Fuß- und Armschienen stören beim Schlafen
Die Einlagen sind tatsächlich eine feine Sache. Ich trage sie wirklich konsequent, habe mir sogar Hausschuhe gekauft, deren Einlegesohlen man wechseln kann. An den penetranten Geruch von Pferdebalsam oder Retterspitz-Salbe, die ich alternativ gern benutze, habe ich mich inzwischen gewöhnt. Doch mit den beiden Schienen kann ich mich auch nach 2 Monaten noch nicht anfreunden. Sie sind zwar aus einem weichen Material, das nicht drückt oder aufträgt. Doch sie sind sehr warm – irgendwie blöd für eine Frau, die wechseljahrsbedingt nachts gern mal schweißgebadet aufwacht. Auch sonst nerven die Schienen im Schlaf. Die Klettverschlüsse machen blöde Schrapp-Geräusche, von denen ich aufwache. Wenn ich beide Schienen gleichzeitig trage, träume ich oft, in einem Krankenhausbett zu liegen, mein geschientes Bein mit einem Seilzug an der Decke fixiert, der rechte Arm ebenfalls bewegungsunfähig eingegipst.

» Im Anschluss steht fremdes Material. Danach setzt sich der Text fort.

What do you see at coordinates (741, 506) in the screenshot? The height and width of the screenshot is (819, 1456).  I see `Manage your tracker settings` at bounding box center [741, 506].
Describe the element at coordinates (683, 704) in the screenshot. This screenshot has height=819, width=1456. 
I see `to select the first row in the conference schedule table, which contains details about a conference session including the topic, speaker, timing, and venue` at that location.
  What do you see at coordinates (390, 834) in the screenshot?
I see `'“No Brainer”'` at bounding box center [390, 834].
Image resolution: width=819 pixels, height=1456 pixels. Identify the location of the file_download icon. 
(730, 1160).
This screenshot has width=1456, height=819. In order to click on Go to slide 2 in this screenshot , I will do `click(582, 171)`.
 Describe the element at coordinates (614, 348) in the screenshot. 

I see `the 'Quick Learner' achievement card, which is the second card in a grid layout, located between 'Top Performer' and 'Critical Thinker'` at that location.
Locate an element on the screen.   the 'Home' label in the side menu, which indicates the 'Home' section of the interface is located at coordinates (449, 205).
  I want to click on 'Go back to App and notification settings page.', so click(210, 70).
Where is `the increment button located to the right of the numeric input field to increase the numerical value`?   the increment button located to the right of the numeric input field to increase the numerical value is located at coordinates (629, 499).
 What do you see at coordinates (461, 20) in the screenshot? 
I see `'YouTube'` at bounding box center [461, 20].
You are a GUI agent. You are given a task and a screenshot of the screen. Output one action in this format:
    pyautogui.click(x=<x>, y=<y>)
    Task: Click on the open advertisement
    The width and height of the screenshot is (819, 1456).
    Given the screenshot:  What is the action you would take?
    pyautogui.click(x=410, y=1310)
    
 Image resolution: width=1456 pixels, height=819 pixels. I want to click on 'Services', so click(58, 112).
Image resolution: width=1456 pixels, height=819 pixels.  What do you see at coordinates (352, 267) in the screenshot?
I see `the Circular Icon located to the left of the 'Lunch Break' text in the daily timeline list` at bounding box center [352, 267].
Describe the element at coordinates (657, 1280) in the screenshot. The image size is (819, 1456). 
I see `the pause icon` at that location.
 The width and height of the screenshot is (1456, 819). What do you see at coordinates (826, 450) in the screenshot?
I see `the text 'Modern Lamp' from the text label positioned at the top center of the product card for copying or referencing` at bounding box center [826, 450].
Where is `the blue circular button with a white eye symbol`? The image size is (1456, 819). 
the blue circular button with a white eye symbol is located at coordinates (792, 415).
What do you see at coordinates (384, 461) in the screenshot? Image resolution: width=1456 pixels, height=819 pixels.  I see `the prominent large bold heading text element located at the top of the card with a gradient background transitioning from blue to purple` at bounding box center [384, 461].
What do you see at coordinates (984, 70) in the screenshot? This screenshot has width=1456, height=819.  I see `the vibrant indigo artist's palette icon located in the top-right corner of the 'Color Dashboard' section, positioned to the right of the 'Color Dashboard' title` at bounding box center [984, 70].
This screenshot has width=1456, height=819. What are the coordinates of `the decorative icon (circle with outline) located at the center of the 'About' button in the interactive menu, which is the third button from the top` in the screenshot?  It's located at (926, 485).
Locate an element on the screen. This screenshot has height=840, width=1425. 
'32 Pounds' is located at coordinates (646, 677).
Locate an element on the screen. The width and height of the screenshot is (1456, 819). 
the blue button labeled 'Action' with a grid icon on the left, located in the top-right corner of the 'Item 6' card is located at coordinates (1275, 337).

Am meisten wurmt mich das Laufverbot
Alles in allem eher unschön. Besonders ärgerlich ist, dass ich in diesem Zustand sportlich sehr eingeschränkt bin. Okay, im Winter vermisse ich das Radtraining ohnehin nicht. Gerätetraining im Fitnessstudio ist möglich und tut dem verspannten Nacken sogar gut. Immerhin schlafen meine Hände nicht mehr ein, es geht also „nur“ noch um die Schmerzen und Verspannung. Doch ich soll den linken Fuß erst wieder mit Lauftraining belasten, wenn die Fersenschmerzen wirklich komplett verschwunden sind. „Stellen Sie sich vor, Sie hätten gerade erst einen Brand gelöscht, in dem aber noch ein paar Glutnester glimmen. Wenn Sie da auch nur eine Zigarette reinwerfen, geht es wieder von vorn los.“ Klingt logisch, auch für eine Nichtraucherin. Spazierengehen nimmt mir die Ferse nicht übel, solange ich es nicht übertreibe. Spaziergänge an der frischen Luft sind schön, doch tatsächlich vermisse ich das Laufen sehr. Ich würde gern auch 2020 wieder für einen Halbmarathon trainieren, doch es ist derzeit fraglich, wann ich wieder ins Lauftraining einsteigen kann. So ein Fersensporn kann eine hartnäckige Angelegenheit sein. Ich muss mich also weiter in Geduld üben.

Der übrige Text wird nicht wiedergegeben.